start READING TEXT

Time in the Traditions
Plato: Time as the Moving Image
In the Timaeus, Plato teaches that the Demiurge fashioned time as a likeness of eternity. Eternity is the condition of the intelligible world — the world of Forms — where nothing changes, nothing passes, nothing becomes. The Demiurge, wishing to make the sensible cosmos as perfect as possible, created time as a moving image of this unchanging perfection — a circular, measured imitation of what is, in truth, beyond all measure.
Time, then, is not the enemy of eternity but its shadow — a copy that points back to the original. The soul that reads time correctly sees through it to the eternal.
Augustine: The Threefold Present
Augustine of Hippo grappled with time more searchingly than perhaps any other Western thinker. In Book XI of the Confessions, he famously declared:
"What, then, is time? If no one asks me, I know; if I wish to explain to one who asks, I know not."
— Augustine, Confessions, XI.14
Augustine concluded that the past no longer exists, the future does not yet exist, and the present is a knife-edge with no duration. Time, therefore, exists only in the soul — as memory (past), attention (present), and expectation (future). Time is a distension of the soul — a stretching-out that is both the soul's capacity and its wound.

end READING TEXT

- _WHAT THIS EXERCISE ASKS_
**a.** Answer these questions about the reading on time in the traditions:
(i) According to the Timaeus, who fashioned time as a likeness of eternity?
(ii) In which book of the Confessions does Augustine take up the question of time?
(iii) In Augustine's account, what in the soul corresponds to the future?
**b.** Resume the reading on time in the traditions, picking up after its closing sentence about time as a distension of the soul.
The records that come next are taken from a separate source.

start GIVEN DATA

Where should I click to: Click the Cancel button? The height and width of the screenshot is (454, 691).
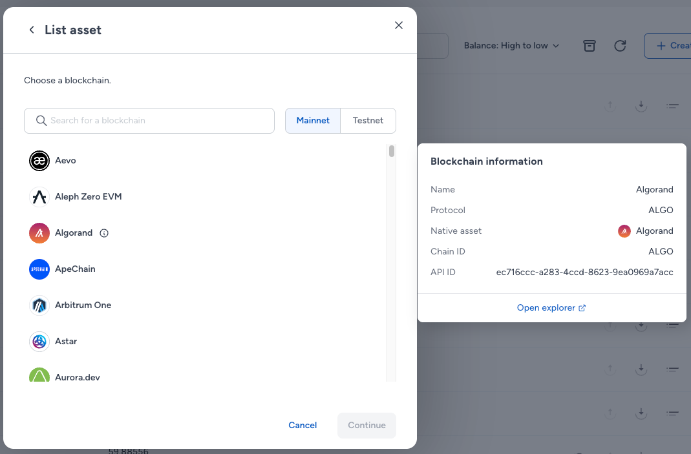pyautogui.click(x=303, y=425)
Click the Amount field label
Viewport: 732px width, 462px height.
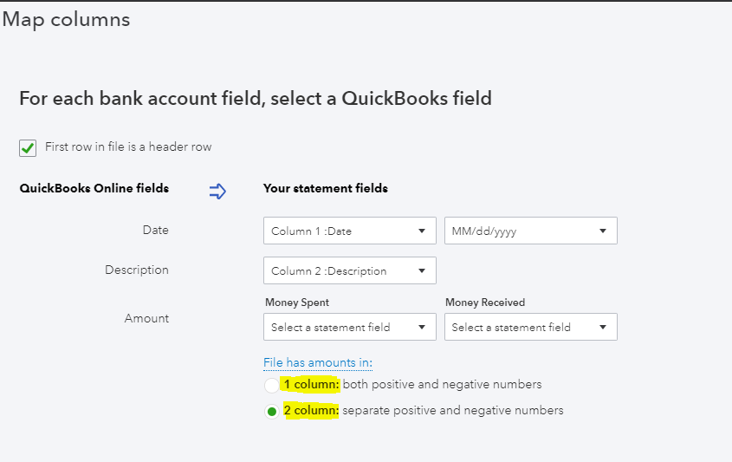[146, 319]
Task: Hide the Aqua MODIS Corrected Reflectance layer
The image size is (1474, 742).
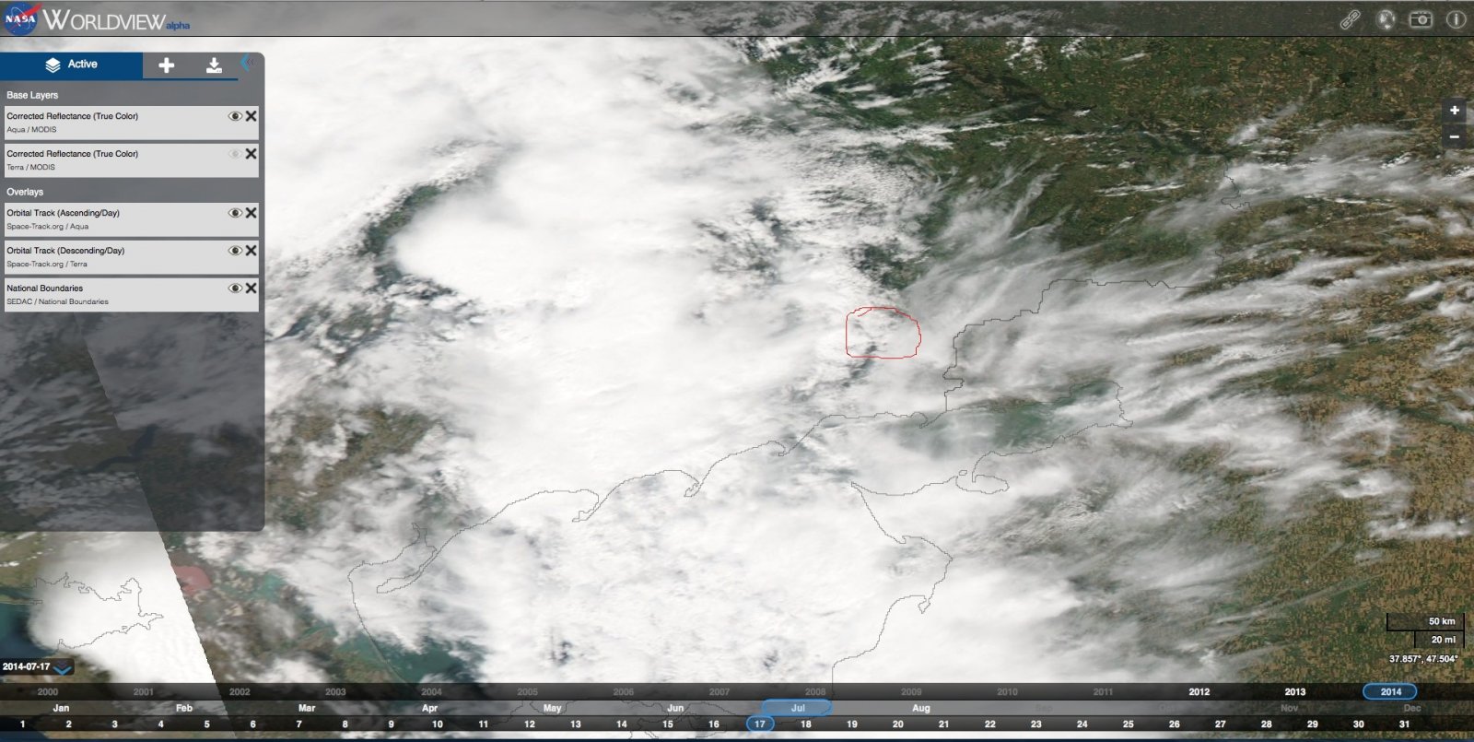Action: (235, 116)
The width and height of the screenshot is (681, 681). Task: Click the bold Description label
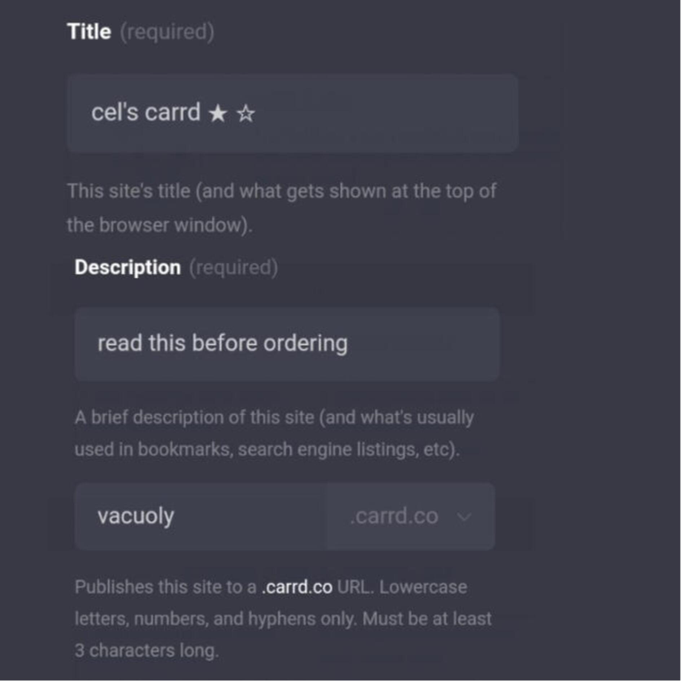(128, 268)
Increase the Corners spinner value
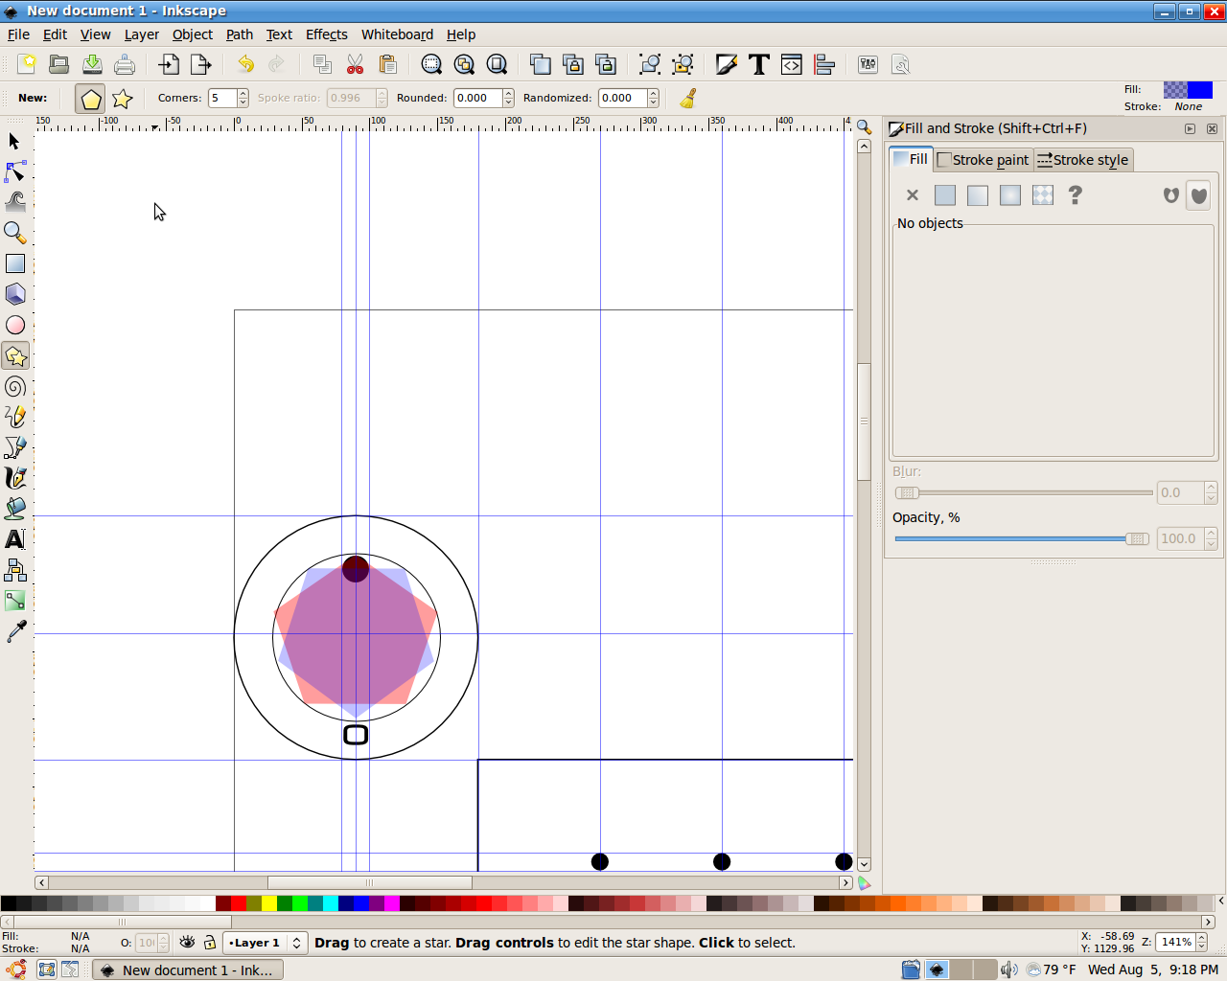 pyautogui.click(x=243, y=93)

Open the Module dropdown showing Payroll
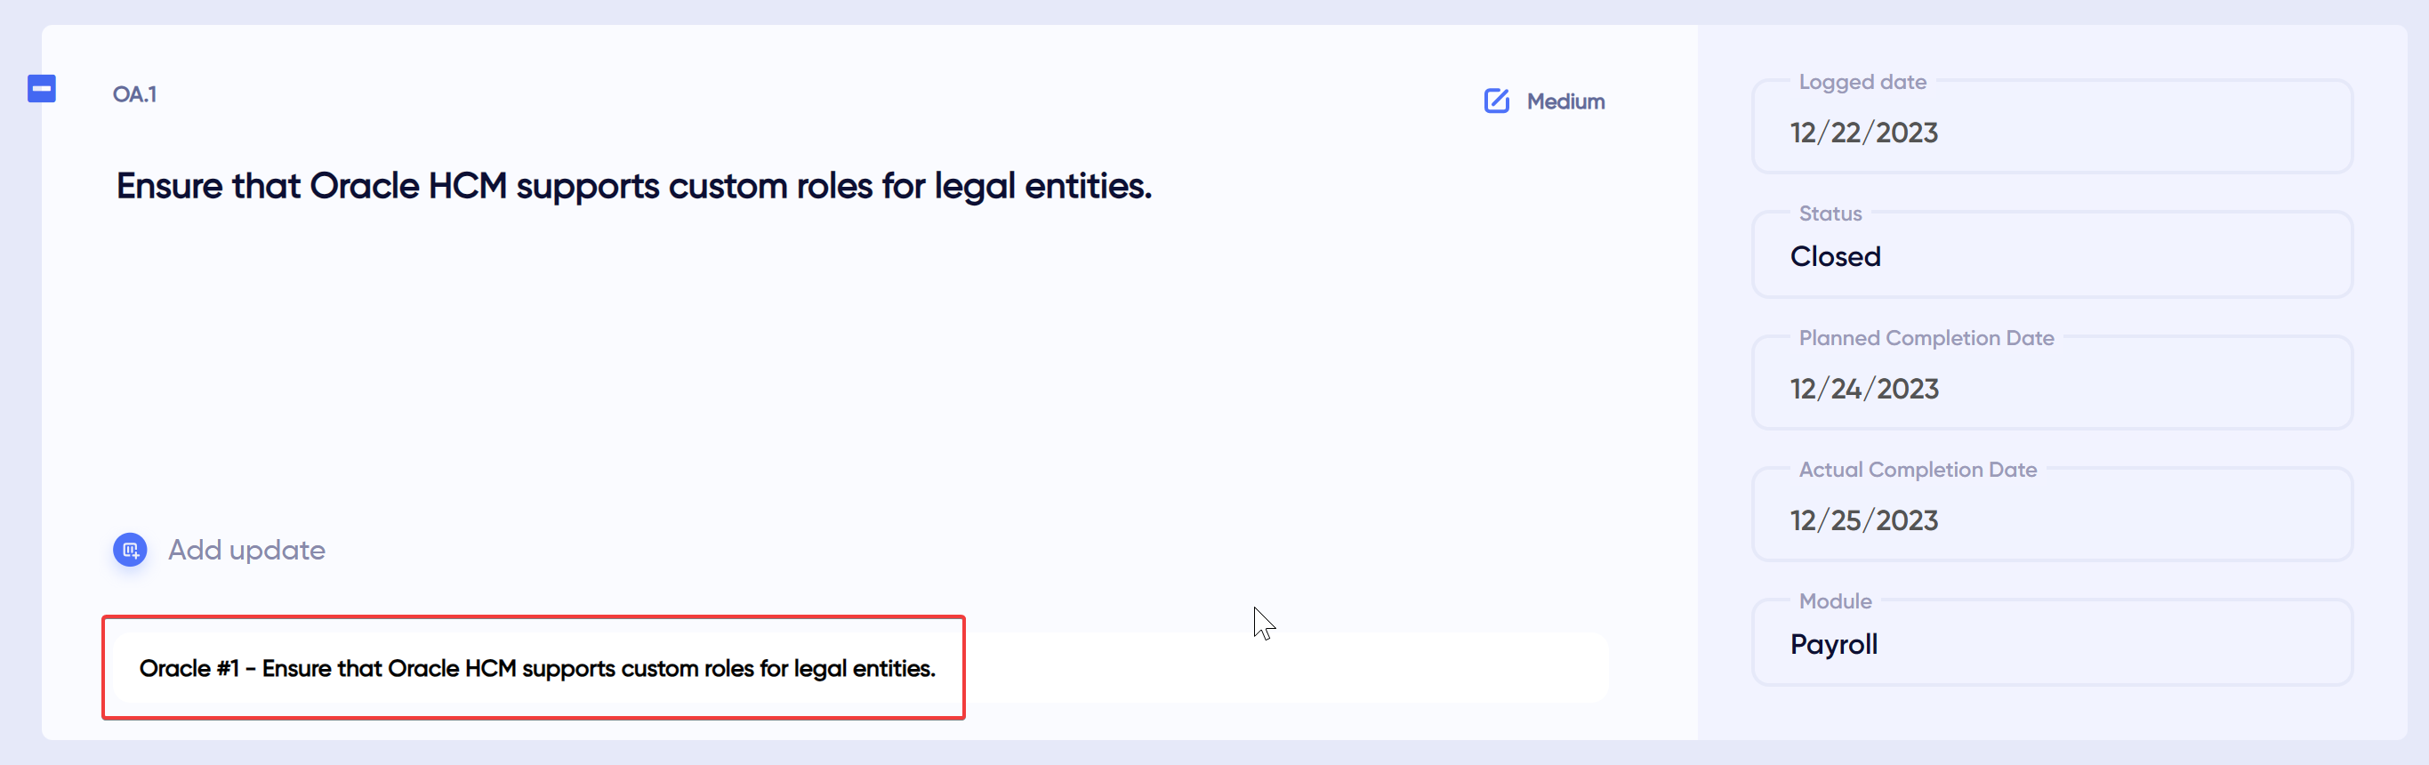point(2052,643)
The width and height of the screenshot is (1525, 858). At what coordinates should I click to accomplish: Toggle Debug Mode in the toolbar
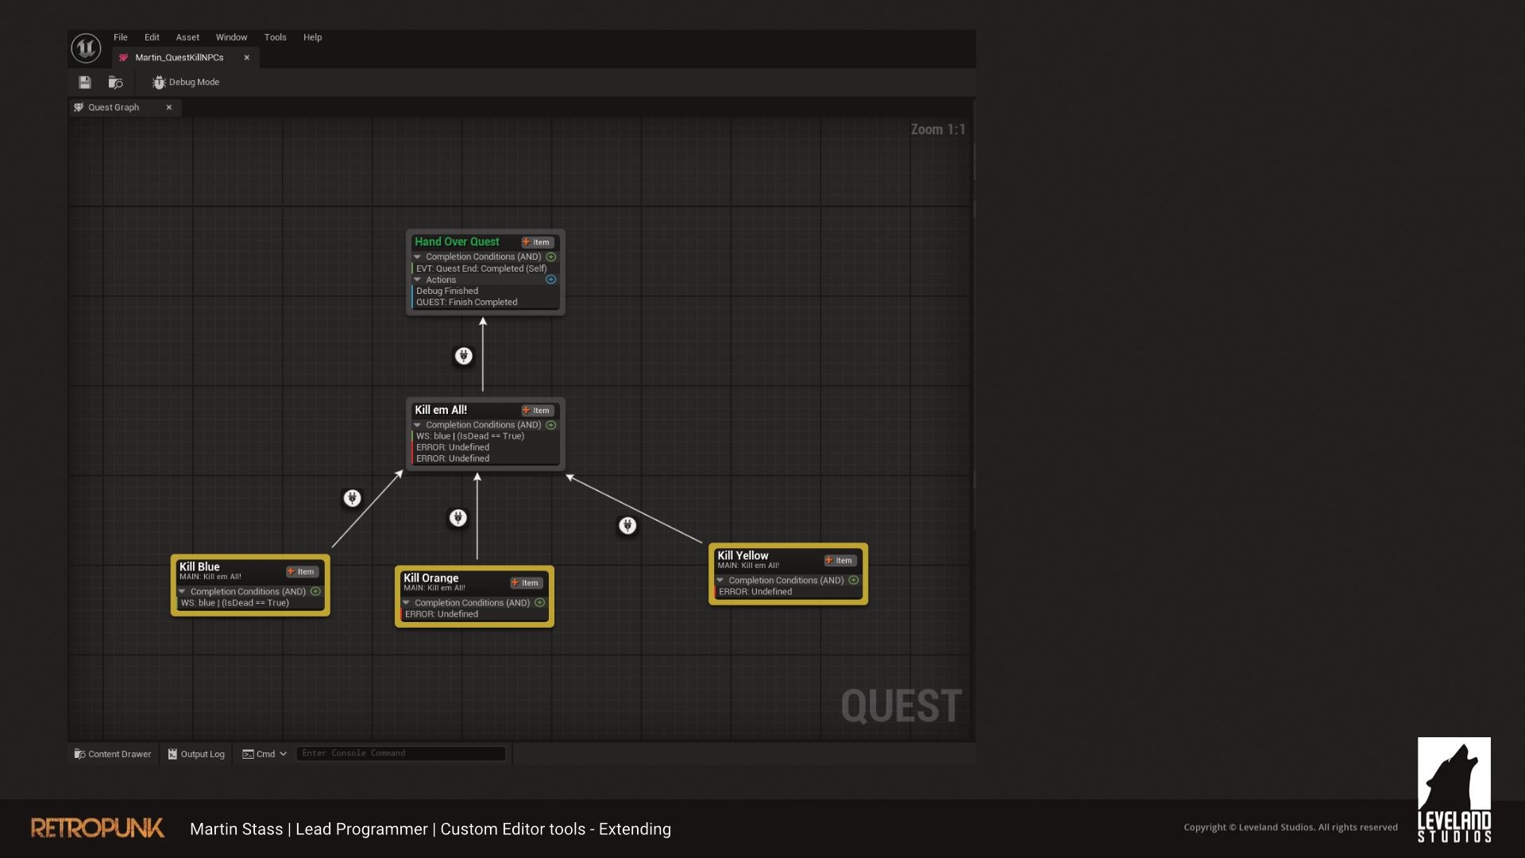pos(186,83)
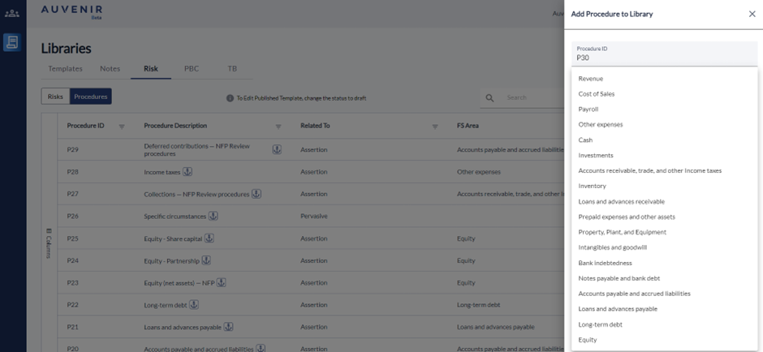Screen dimensions: 763x352
Task: Switch to the Templates tab
Action: (65, 69)
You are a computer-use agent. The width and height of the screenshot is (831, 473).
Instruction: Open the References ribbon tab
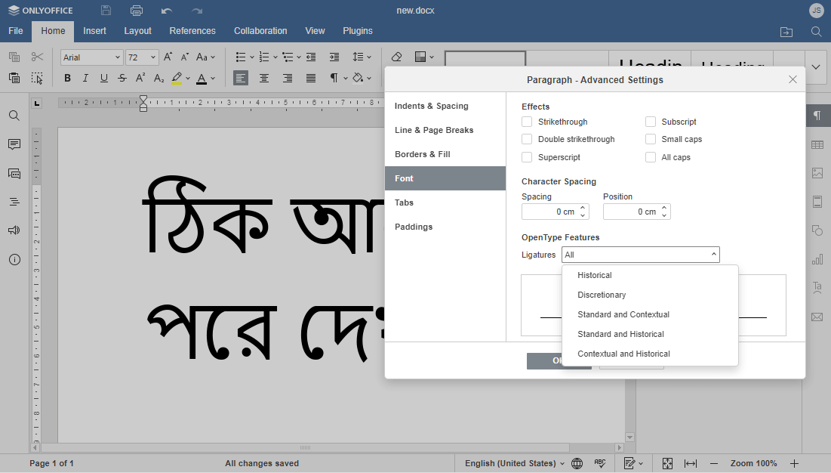coord(192,31)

end GIVEN DATA

- _ANSWER SET_
**a.**
(i) The Demiurge
(ii) Book XI
(iii) Expectation

**b.**
Eternity, by contrast, is God's mode of being — an eternal Now in which nothing passes and nothing is awaited. God does not experience succession. All of creation is present to God in a single, undivided act of knowing.
Kabbalah: The Sabbath and Sacred Time
In Kabbalistic thought, time itself has a vertical dimension. The six days of the week correspond to the six Sephiroth of Zeir Anpin (the Small Face) — the active, emanating, world-building aspect of divinity. The Sabbath corresponds to Malkuth or Binah — the moment when time opens into eternity, when the created rests in the Creator.
The Sabbath is not merely a day of rest. It is an ontological event — a weekly portal through which the dimension of eternity enters the dimension of time. To keep the Sabbath is to participate in the eternal while still dwelling in the temporal.
A Course in Miracles: Time as Illusion
ACIM teaches the most radical position of all: time does not exist. The separation never happened. The entire span of cosmic history — past, present, and future — is a single dream occurring in a timeless instant, already over, already corrected by the Holy Spirit.
"Time is a trick, a sleight of hand, a vast illusion in which figures come and go as if by magic."
— A Course in Miracles, W-pI.158.4
The Course teaches that the Holy Spirit uses time — works within the dream — to undo time. Forgiveness is the mechanism by which moments of time are released back to eternity. The "real world" glimpsed at the end of the Course's curriculum is the world seen without the distortion of time — the world as it is in God's eternal present.
Boethius: The Consolation
Boethius, in The Consolation of Philosophy, defined eternity with a precision that became standard in medieval thought:
"Eternity is the whole, perfect, and simultaneous possession of endless life."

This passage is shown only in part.